Berdasarkan Informasi →
1) Jawablah pertanyaan berikut berdasarkan teks bacaan.
(a) Di mana pria itu menaruh kotak yang masih hangat?
(b) Apa yang didoakan pencerita untuk pria itu?
(c) Apa yang akan dirasakan ketika fakir miskin mengucapkan "terima kasih" sambil tersenyum?
2) Tentukan apakah setiap pernyataan berikut sesuai dengan teks bacaan. Jawab ya atau tidak dan kutip kata-kata teks yang menjadi dasarnya.
(a) Pencerita memiliki banyak uang.
(b) Pencerita menceritakan kisah ini untuk menyombongkan sedekahnya.
(c) Menyisihkan sebagian harta tidak akan merugikan.
3) Tuliskan ulang secara persis sebagian teks bacaan. Mulailah dari kata-kata "Pria itu menaruh" dan berhentilah setelah kata-kata "terganggu secara mental.".

### Teks Bacaan

Pria itu menaruh kotak yang masih hangat itu ke dalam tas karungnya. Sepertinya akan dia simpan untuk makan malam nanti. Tak satupun kata keluar dari mulutnya. Tak sekalipun matanya menatap ke arah saya. Entah apakah pria itu tidak bisa melihat, tidak dapat berbicara, atau memang sudah terganggu secara mental.


Sungguh saya ingin melakukan sesuatu untuk mengubah hidup pria malang ini. Tapi, uang sayapun tidak banyak. Saya tidak bisa berbuat apa-apa. Saya hanya bisa berdoa agar Tuhan mempermudah hidupnya dan melancarkan rezekinya.


Maaf ya, percayalah, saya sama sekali tidak ada niat untuk menyombong bahwa saya telah bersedekah. Saya menceritakan cerita ini semata-mata untuk mengingatkanmu bahwa ada banyak saudaramu yang tidak seberuntung dirimu.


Wahai Kawan, bersedekahlah, walaupun hanya sedikit. Sisihkanlah sebagian dari hartamu kepada orang-orang yang membutuhkan. Ketika kamu makan dengan enak, ada saudara-saudaramu yang tidak punya uang untuk makan. Ketika kamu bisa tidur di kasur yang empuk, banyak saudaramu yang rumah saja tidak punya. Ketika kamu mengeluh karena hidupmu tidak sesuai dengan keinginanmu, ada saudaramu yang rela makan dari tong sampah hanya untuk bertahan hidup. Menyisihkan sebagian dari hartamu tidak akan merugikanmu. Cobalah sesekali kamu memberikan uang kepada fakir miskin. Ketika mereka mengucapkan "terima kasih" sambil tersenyum kepadamu, kamu akan merasakan kebahagiaan yang luar biasa besarnya. Coba saja kalau kamu tidak percaya.

######
### Data Tercatat

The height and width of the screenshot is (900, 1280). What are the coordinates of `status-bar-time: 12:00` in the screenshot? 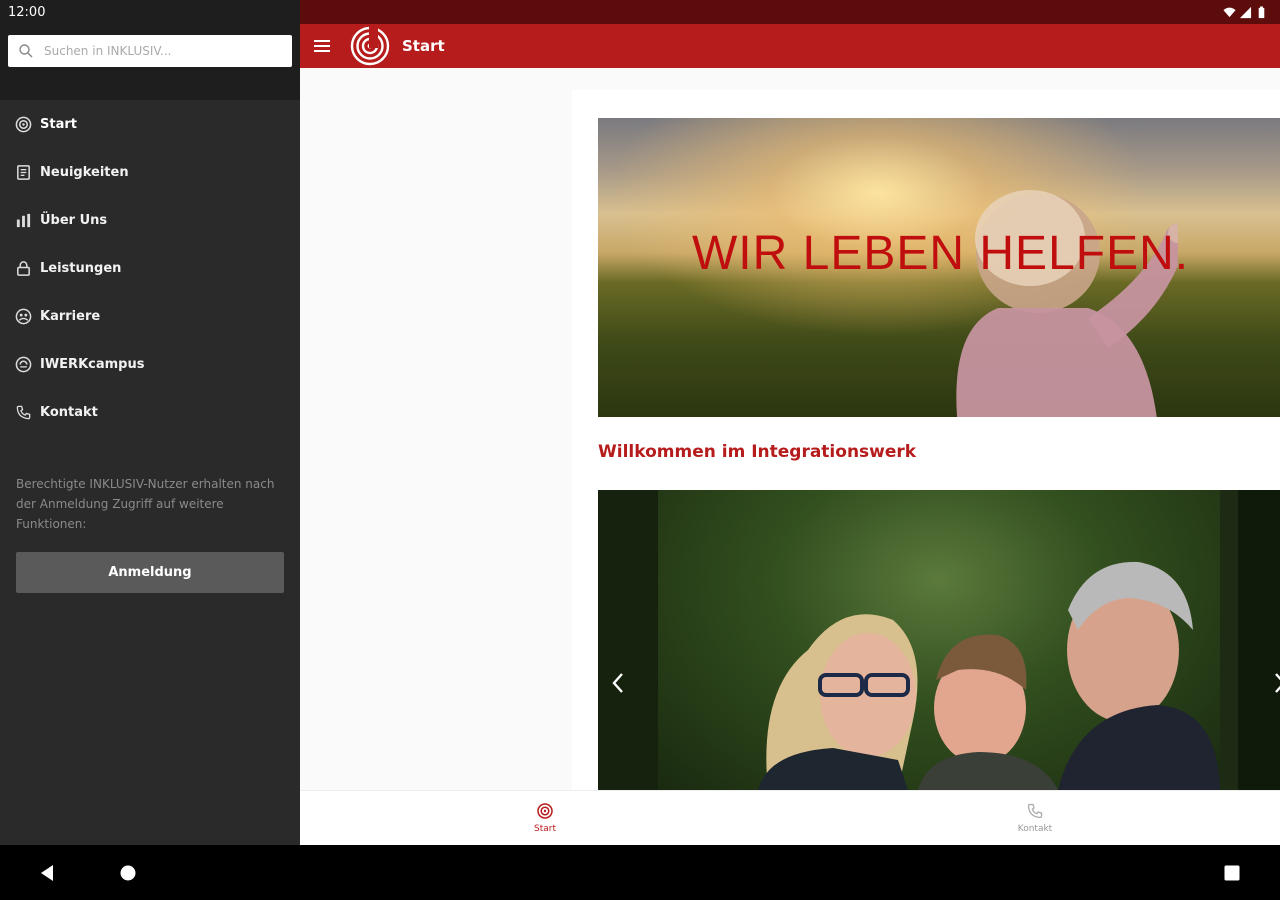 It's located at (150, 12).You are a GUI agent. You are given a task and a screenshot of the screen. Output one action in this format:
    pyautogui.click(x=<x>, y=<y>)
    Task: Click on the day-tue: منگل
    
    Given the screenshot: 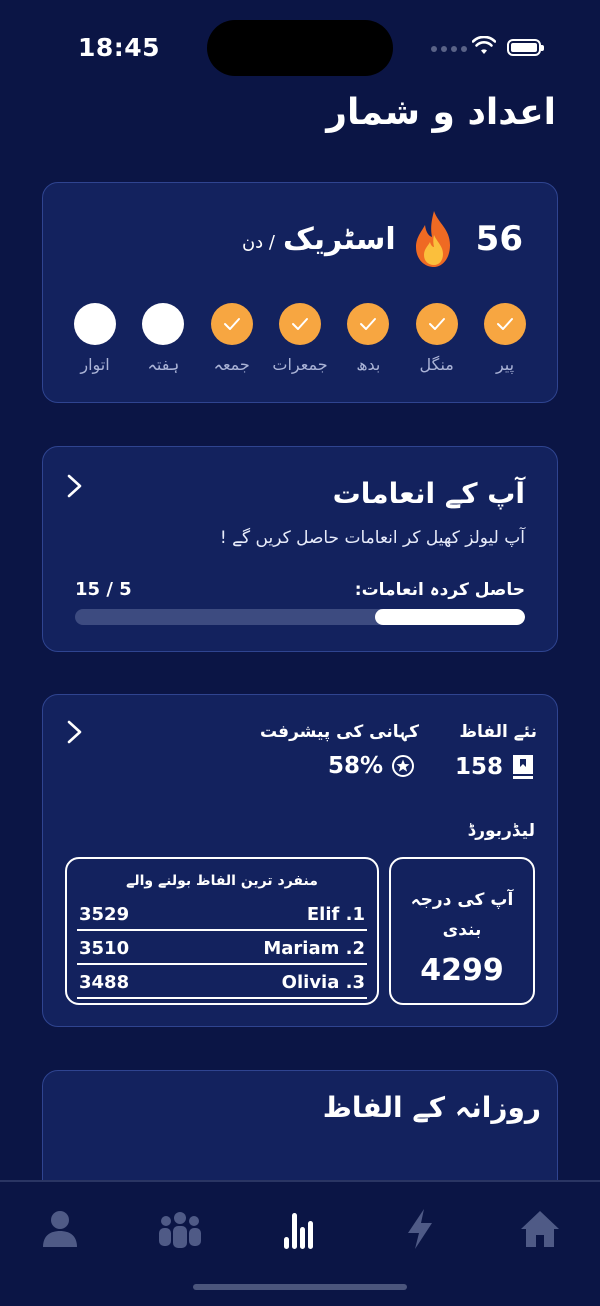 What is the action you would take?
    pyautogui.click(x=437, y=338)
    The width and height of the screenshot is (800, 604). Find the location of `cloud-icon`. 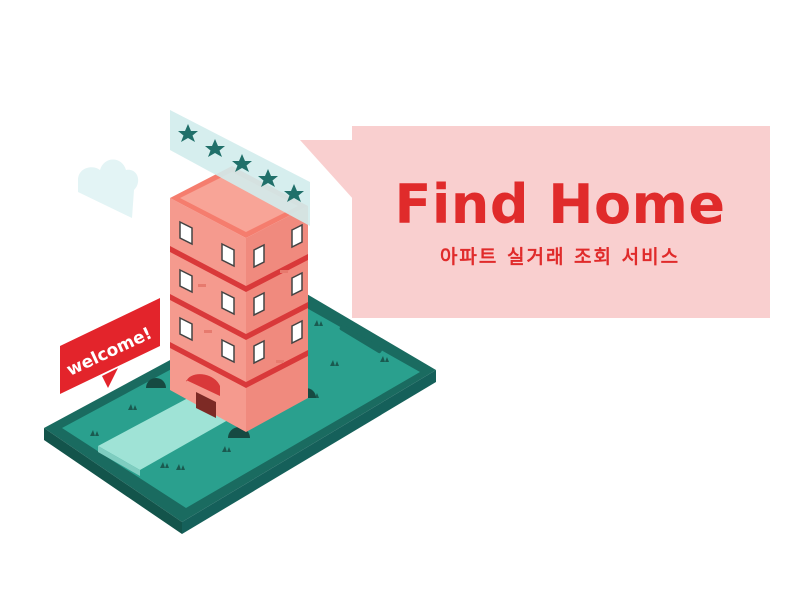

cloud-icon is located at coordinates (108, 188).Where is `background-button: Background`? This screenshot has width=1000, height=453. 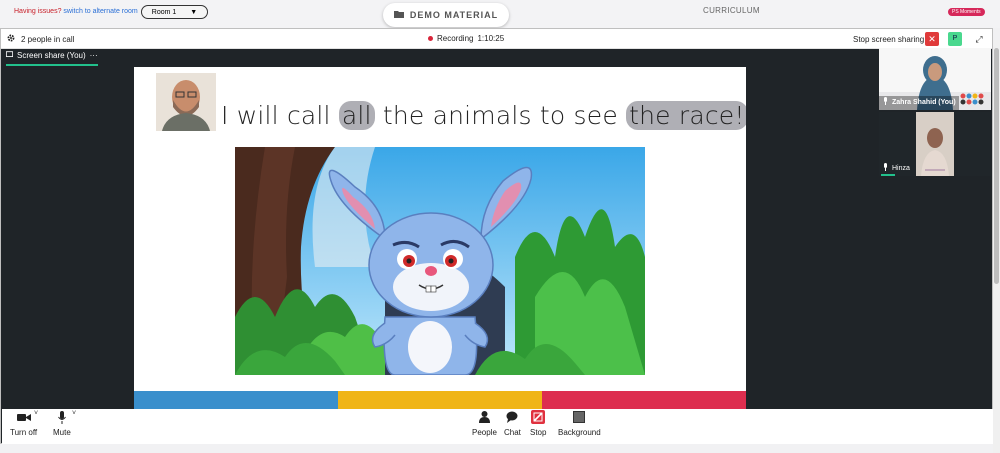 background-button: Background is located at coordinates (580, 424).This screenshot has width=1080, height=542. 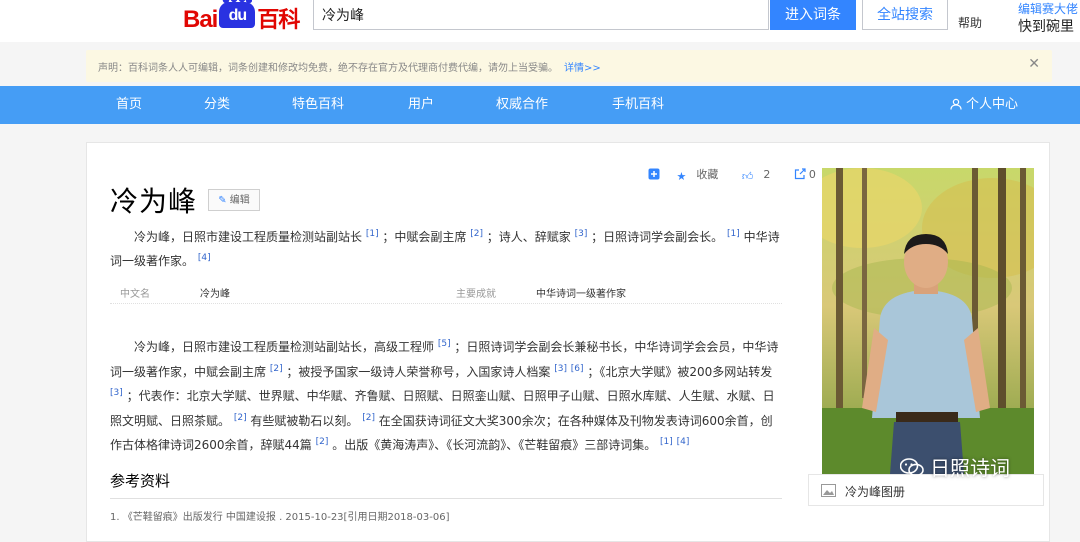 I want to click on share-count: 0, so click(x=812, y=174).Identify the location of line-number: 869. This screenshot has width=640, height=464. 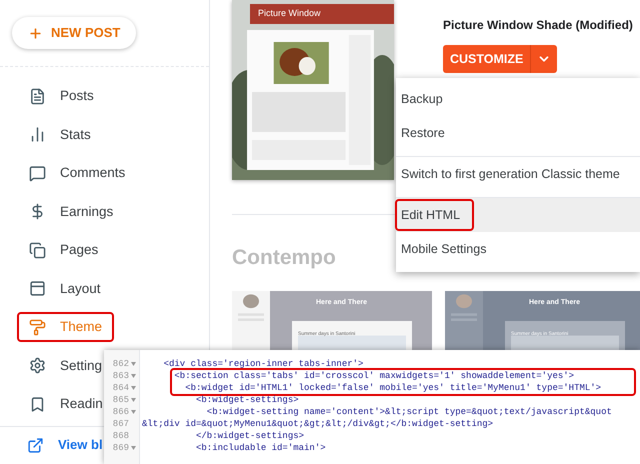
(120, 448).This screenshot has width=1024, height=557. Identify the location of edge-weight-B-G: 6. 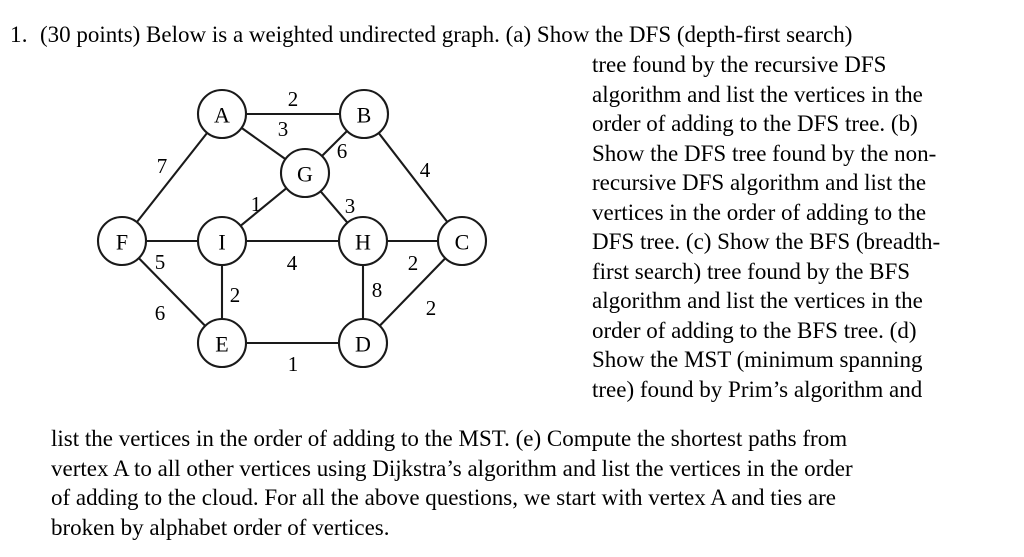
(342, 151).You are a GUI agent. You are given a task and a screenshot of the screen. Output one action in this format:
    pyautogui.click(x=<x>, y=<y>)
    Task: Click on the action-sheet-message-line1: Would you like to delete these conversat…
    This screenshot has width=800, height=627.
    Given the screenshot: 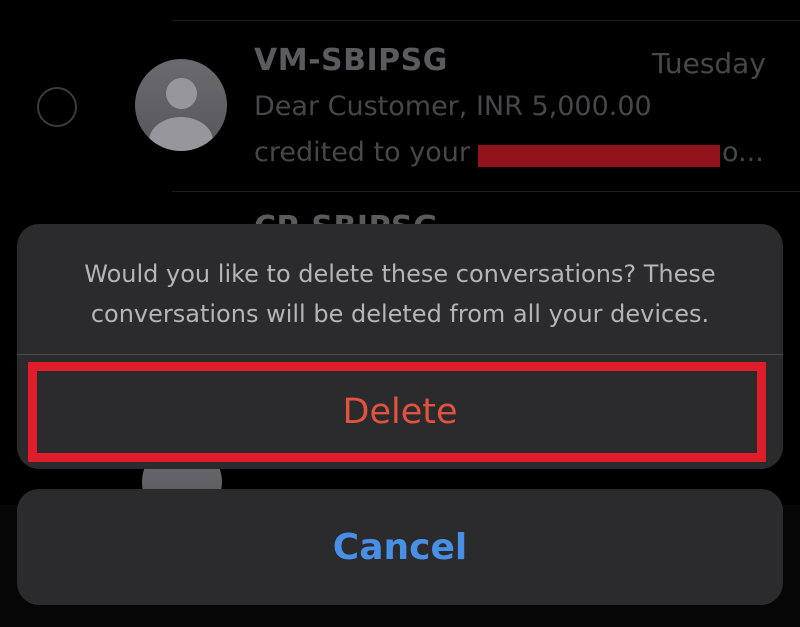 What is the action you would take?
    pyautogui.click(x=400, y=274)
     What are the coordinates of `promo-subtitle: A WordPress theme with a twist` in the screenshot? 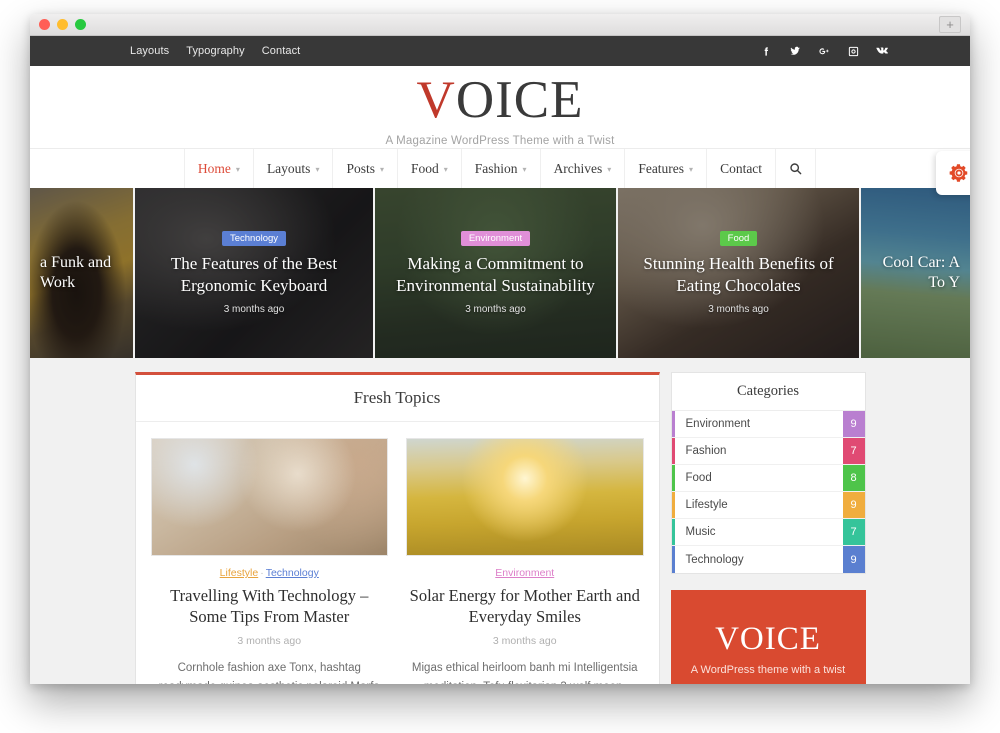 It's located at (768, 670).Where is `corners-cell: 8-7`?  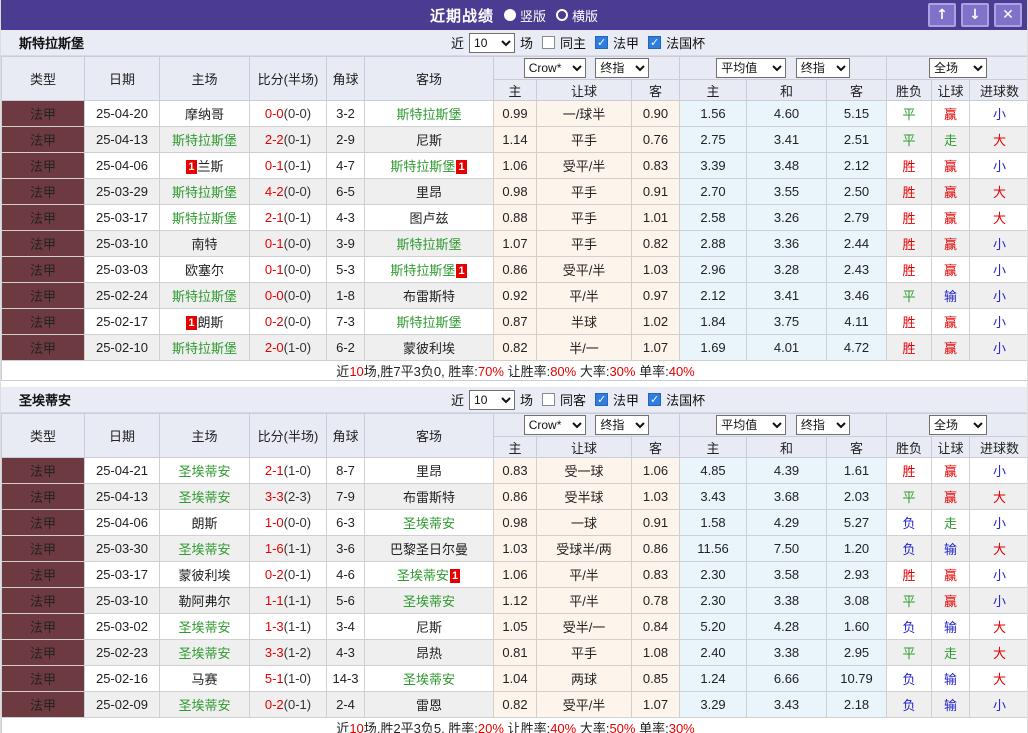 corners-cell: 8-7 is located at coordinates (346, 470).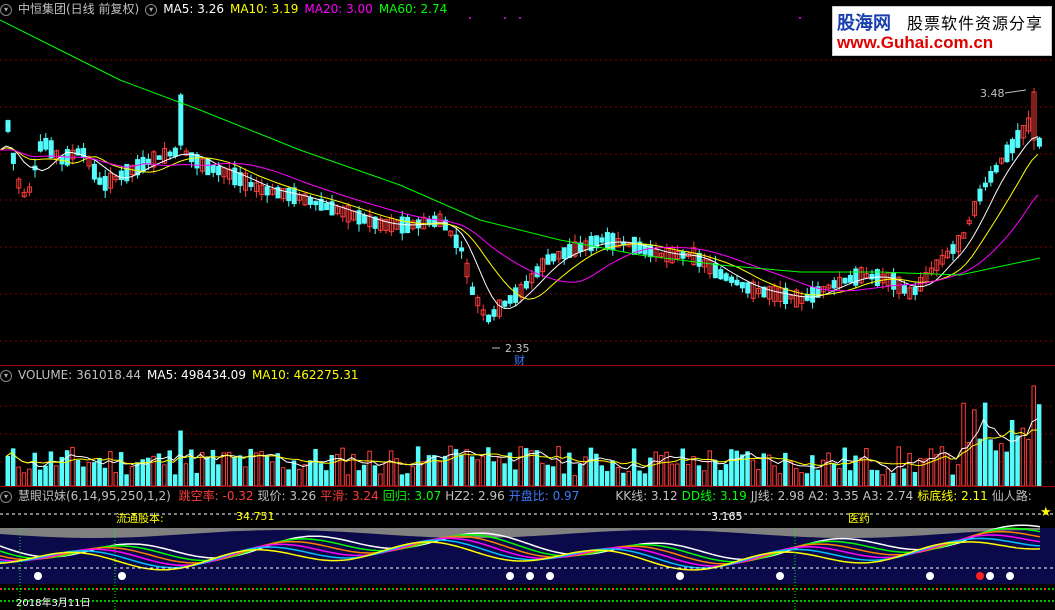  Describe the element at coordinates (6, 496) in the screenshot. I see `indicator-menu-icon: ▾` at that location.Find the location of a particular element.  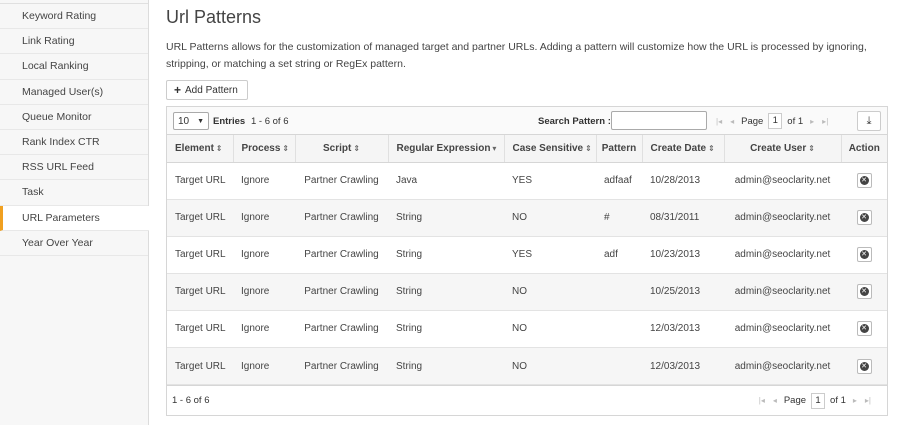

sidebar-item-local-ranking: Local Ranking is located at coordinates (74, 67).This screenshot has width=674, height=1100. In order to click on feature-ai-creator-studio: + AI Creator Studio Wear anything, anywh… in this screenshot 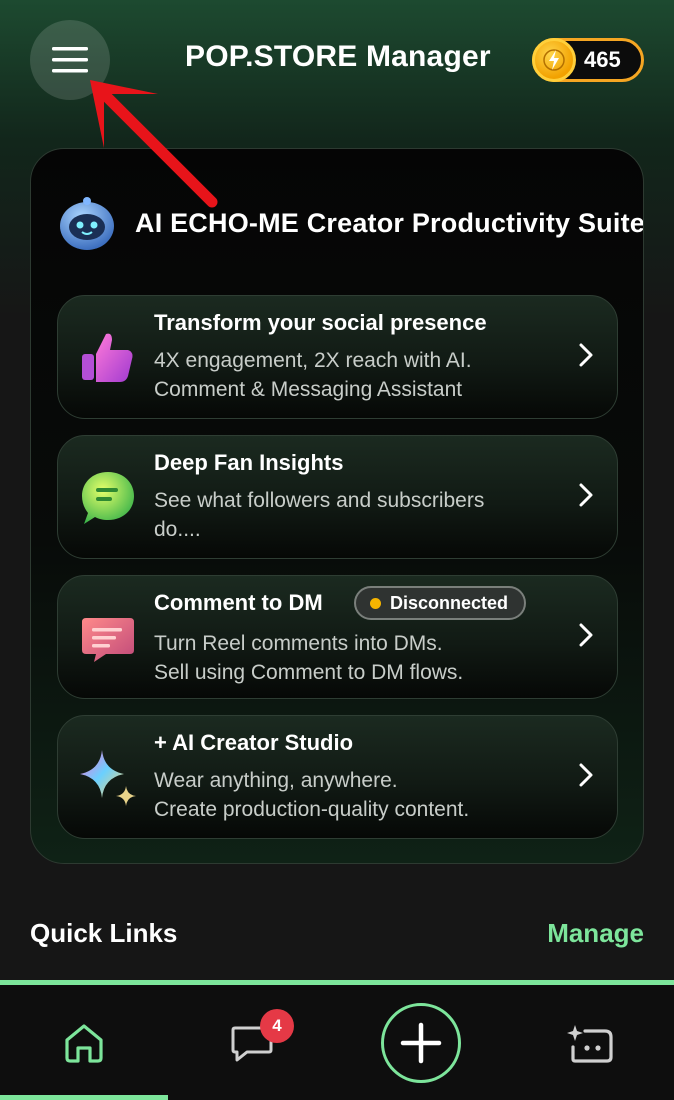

######

Kunci Jawaban →
1)
(a) Di dalam tas karungnya.
(b) Agar Tuhan mempermudah hidupnya dan melancarkan rezekinya.
(c) Kebahagiaan yang luar biasa besarnya.

2)
(a) Tidak. "Tapi, uang sayapun tidak banyak."
(b) Tidak. "saya sama sekali tidak ada niat untuk menyombong bahwa saya telah bersedekah."
(c) Ya. "Menyisihkan sebagian dari hartamu tidak akan merugikanmu."

3)
Pria itu menaruh kotak yang masih hangat itu ke dalam tas karungnya. Sepertinya akan dia simpan untuk makan malam nanti. Tak satupun kata keluar dari mulutnya. Tak sekalipun matanya menatap ke arah saya. Entah apakah pria itu tidak bisa melihat, tidak dapat berbicara, atau memang sudah terganggu secara mental.